Extracted text:
------

Sunday, November 08, 2009

Extremists in Our Military



While the usual xenophobic speculation is churned in right-wing media sources after the massacre at Ft. Hood, a more concerning form of extremist infiltration has been going on in the armed forces for years without much notice. This would be neo-Nazis and white supremacists gaining access to military training and Lord knows what else courtesy of the U.S. Defense Department. The Stars and Stripes reported thus:

"In 2006, the SPLC (Southern Poverty Law Center) released a report asserting that “thousands” of active-duty troops like clarkpatrick88 could have hate group affiliations. The law center said that some military officers conceded that recruitment and retention pressures forced them to look the other way when presented with overwhelming evidence of hate group membership.

Later, the FBI said it suspected hundreds of servicemembers had been recruited into extremist groups."

Opposing Views notes this is a problem identified since at least the 1990s:

"The SPLC again brought the problem to the attention of Pentagon officials in 1996, after three neo-Nazi soldiers stationed at Fort Bragg murdered a black couple in North Carolina in a ritualistic, racially motivated slaying. Pentagon regulations were strengthened following an investigation by an Army task force and hearings by the House Armed Services Committee.

------

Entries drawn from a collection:
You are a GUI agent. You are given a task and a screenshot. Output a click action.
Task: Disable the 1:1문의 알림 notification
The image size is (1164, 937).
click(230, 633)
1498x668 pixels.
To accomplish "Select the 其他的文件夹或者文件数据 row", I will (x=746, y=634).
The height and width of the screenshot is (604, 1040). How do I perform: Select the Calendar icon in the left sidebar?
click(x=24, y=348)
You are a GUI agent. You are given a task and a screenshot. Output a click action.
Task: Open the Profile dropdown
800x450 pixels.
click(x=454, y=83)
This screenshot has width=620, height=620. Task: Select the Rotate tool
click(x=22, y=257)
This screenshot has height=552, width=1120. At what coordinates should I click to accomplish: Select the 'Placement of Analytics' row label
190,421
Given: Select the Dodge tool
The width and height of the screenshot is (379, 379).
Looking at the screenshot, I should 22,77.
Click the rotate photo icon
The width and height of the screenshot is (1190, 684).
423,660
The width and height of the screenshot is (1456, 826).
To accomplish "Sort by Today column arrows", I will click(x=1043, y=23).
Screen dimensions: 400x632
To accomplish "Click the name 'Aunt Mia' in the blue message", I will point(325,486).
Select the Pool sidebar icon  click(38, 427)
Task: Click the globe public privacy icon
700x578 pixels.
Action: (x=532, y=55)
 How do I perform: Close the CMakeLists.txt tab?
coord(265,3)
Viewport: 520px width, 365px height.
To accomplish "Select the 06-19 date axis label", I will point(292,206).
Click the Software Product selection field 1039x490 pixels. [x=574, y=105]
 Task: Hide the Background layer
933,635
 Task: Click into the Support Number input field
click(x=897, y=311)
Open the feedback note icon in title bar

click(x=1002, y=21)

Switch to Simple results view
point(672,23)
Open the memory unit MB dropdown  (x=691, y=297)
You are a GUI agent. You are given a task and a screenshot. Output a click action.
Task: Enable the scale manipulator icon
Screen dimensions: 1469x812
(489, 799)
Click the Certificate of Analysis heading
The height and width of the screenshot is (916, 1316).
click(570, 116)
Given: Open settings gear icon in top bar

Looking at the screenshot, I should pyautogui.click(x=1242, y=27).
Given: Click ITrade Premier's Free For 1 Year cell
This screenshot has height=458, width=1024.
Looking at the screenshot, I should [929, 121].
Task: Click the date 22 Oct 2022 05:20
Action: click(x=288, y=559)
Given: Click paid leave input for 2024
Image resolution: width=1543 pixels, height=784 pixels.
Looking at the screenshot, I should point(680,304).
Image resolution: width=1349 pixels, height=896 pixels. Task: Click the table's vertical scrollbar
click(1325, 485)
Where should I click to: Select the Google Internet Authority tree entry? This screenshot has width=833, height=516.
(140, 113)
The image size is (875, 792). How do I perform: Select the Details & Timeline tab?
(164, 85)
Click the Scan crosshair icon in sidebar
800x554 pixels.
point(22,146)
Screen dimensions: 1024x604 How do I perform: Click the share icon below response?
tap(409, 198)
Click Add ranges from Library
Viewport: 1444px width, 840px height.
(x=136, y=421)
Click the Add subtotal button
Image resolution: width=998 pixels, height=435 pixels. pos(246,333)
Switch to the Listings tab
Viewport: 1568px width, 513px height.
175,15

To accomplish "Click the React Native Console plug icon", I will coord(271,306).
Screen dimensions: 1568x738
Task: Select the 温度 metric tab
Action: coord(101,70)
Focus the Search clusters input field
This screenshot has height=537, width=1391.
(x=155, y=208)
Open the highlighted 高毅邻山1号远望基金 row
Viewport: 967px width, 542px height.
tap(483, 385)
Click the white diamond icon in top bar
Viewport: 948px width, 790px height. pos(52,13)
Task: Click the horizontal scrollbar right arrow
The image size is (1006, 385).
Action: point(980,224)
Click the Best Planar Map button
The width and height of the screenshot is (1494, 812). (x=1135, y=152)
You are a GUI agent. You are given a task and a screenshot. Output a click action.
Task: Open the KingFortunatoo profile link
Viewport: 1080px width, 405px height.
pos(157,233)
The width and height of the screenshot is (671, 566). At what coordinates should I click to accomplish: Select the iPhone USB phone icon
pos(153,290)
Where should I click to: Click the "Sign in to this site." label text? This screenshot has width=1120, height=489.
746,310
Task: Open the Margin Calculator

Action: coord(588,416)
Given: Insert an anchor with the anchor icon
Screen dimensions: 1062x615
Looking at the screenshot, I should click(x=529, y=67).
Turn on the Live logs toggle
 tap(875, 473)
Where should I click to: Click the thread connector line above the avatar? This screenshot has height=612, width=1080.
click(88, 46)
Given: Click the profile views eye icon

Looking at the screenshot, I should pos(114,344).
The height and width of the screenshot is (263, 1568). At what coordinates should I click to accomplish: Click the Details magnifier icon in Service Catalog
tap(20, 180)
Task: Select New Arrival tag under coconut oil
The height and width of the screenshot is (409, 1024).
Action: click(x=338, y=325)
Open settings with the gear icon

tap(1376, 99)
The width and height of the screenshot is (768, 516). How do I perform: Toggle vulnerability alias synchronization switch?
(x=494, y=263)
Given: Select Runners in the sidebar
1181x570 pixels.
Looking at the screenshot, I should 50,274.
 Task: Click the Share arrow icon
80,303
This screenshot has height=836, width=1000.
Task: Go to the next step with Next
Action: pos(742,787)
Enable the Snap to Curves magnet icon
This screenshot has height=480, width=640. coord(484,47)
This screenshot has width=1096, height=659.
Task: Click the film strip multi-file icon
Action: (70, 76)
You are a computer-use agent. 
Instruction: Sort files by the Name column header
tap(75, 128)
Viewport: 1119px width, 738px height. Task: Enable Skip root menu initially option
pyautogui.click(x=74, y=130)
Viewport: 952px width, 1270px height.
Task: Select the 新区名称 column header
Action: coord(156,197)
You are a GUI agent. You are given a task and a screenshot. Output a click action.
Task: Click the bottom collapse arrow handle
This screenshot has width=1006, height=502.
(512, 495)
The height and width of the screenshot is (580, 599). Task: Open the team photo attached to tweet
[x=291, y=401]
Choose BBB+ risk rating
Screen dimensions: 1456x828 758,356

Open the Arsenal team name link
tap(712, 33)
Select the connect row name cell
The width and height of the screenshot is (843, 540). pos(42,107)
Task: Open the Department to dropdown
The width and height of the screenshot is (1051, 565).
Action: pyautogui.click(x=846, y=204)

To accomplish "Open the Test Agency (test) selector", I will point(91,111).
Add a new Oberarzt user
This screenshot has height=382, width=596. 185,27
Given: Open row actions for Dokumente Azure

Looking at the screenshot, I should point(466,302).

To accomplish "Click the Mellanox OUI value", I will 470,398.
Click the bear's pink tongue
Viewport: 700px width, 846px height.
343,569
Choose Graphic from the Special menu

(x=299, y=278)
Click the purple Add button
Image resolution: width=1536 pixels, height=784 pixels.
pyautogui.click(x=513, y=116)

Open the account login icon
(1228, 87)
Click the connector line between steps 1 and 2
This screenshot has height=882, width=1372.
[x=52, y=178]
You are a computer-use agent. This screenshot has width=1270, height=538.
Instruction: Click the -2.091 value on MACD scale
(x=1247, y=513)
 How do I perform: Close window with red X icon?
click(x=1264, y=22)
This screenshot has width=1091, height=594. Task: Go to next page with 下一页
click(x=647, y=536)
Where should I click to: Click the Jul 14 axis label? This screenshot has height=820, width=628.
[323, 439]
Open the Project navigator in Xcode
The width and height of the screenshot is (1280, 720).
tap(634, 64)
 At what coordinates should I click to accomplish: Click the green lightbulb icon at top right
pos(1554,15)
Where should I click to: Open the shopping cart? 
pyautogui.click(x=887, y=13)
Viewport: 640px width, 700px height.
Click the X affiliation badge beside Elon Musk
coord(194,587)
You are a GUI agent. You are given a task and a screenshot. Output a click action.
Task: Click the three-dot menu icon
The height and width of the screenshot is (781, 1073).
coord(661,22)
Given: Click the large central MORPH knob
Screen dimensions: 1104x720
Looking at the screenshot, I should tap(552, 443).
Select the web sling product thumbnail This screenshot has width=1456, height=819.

------

Set of tasks:
A. In the blog post on extremists in the military, rewrite the passage that begins at the words "Sunday, November 08, 2009" and ends after "hate group membership.", swapping "hate group" for "extremist group" wherever it occurs.
B. Check each statement against the blog post on extremists in the military, answering yes or no and quoting the words that decide it: (i) According to the Stars and Stripes passage, the SPLC released its report in 2006. (ii) The FBI suspected that thousands of servicemembers had been recruited into extremist groups. (iii) The three neo-Nazi soldiers who murdered a black couple were stationed at Fort Hood.
C. Continue the blog post on extremists in the military, picking up after its final sentence.

Answers provided:
A.
Sunday, November 08, 2009

Extremists in Our Military



While the usual xenophobic speculation is churned in right-wing media sources after the massacre at Ft. Hood, a more concerning form of extremist infiltration has been going on in the armed forces for years without much notice. This would be neo-Nazis and white supremacists gaining access to military training and Lord knows what else courtesy of the U.S. Defense Department. The Stars and Stripes reported thus:

"In 2006, the SPLC (Southern Poverty Law Center) released a report asserting that “thousands” of active-duty troops like clarkpatrick88 could have extremist group affiliations. The law center said that some military officers conceded that recruitment and retention pressures forced them to look the other way when presented with overwhelming evidence of extremist group membership.

B.
(i) Yes: "In 2006, the SPLC (Southern Poverty Law Center) released a report"
(ii) No: "the FBI said it suspected hundreds of servicemembers had been recruited into extremist groups"
(iii) No: "three neo-Nazi soldiers stationed at Fort Bragg murdered a black couple in North Carolina"

C.
But a decade later, military recruiters, under intense pressure to meet quotas for the wars in Iraq and Afghanistan, appear to have lowered recruiting standards, according to the SPLC's 2006 report. The report revealed that large numbers of neo-Nazi skinheads and other white supremacists were joining the armed forces to acquire combat training and access to weapons and explosives.

In 2008, the FBI released an unclassified report that supported the SPLC's findings. This past April, the Department of Homeland Security issued a report stating that right-wing extremists currently pose the most significant threat of domestic terrorism and expressing the concern that they may attempt to exploit the combat training and experience of returning veterans.

The SPLC letter notes that since 1994 the military has discharged more than 12,500 servicemembers simply because of their homosexuality. "It seems quite anomalous that the Pentagon would consider homosexuals more of a threat to the good order of the military than neo-Nazis and other white supremacists who reject our Constitution's most cherished principles," said Mark Potok, director of the SPLC's Intelligence Project, which monitors extremist activity."